Does it matter where the cry for help comes from?

This message to HFP was urgent!

A request for help from a prisoner…help for a friend of his, a 68-year-old Viet Nam vet whose lungs had been damaged by Agent Orange.  Here’s what he had to say about Mr. A:

          His skin reacting adversely to his mattress, cannot sleep
          Bunkies not treating him well for two reasons:
                   Convicted of a sex crime
                   Can’t stop coughing
          Situation so bad he believes he might not last the week.
HFP did what it does best, pushing buttons and pulling strings behind the scenes.

Six hours later:
            Prisoner A is doing OK and not complaining

           He has a new air mattress
                   Will get an allergy-free pad if any further skin problems
          He has a new Bunkie, and apparently he likes him.

          He seemed pleased for the assistance.

          He is in fairly good condition for his diagnosis.

Let me be clear, here.  We didn’t save a baby from the earthquake ruins in Nepal, we didn’t enlist the aid of volunteer pilots to fly rescue dogs to new adoption centers across the country, and we didn’t save any whales or owls.  There are already wonderful organizations and people doing those things.  But we did touch the life of a prisoner, in the name of Jesus.  And there’s no other organization like this in our state.  A cry for help, regardless of whether from the rubble of Nepal or the cell of a Michigan prison, is still a cry for help! 

At the very same time this was going on, Matt and I were scratching our heads, wondering how to meet HFP expenses.  As it turns out, we didn’t meet them.  And now we’re wondering about our future.

HFP began in 2001, the brain child of a wrongly convicted prisoner named Maurice Carter who, after all else failed in his 29 years behind bars, simple felt that he had no other alternative than to “leave it in God’s hands.”

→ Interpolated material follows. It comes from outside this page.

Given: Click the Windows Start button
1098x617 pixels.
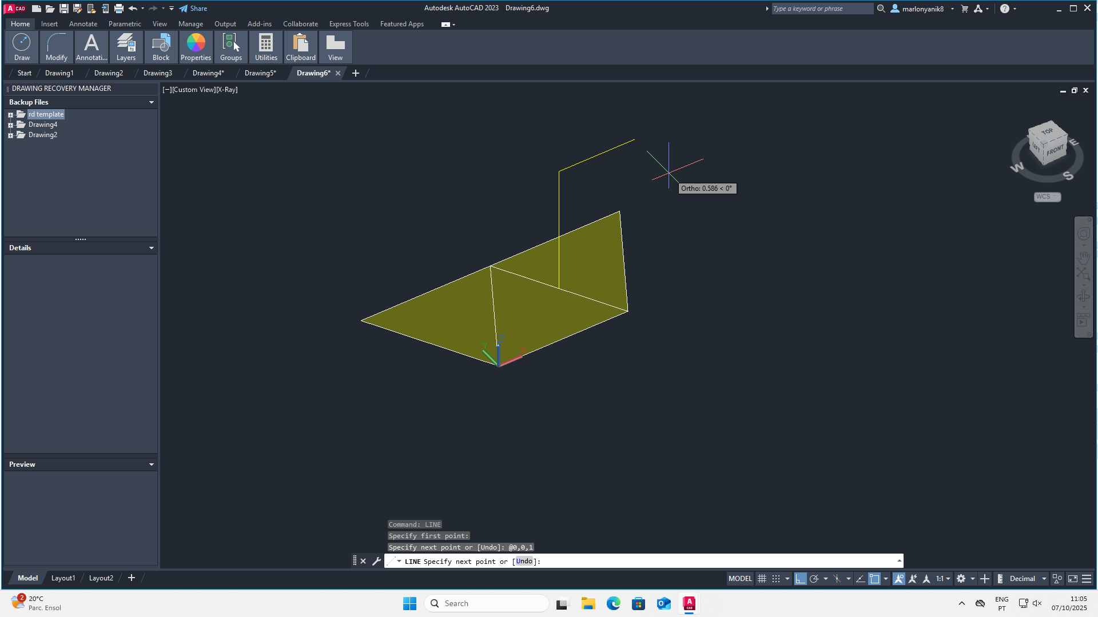Looking at the screenshot, I should [x=409, y=603].
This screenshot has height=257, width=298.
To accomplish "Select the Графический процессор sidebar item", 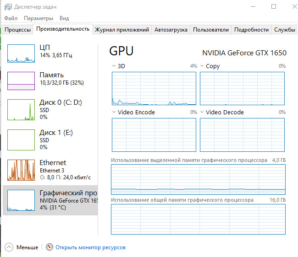I will click(x=50, y=200).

Is that our last gasp today?

We know there are individuals, foundations, churches, religious and civic organizations, who claim to care about issues of prisoner compassion and injustice, and who could fund our tiny budget for one year and not even feel the pain.  But so far, we haven’t struck the right chord.  We can’t find the right combination.  There’s no glamour in this work, but behind the scenes there’s a father/son team aided by an amazing variety of 50 dedicated professionals, extending a cup of cool water to hundreds and hundreds of needy, lonely, hurting inmates.  Every day!  7 days a week!  All year long!

We need your help, your thoughts, your ideas, your prayers.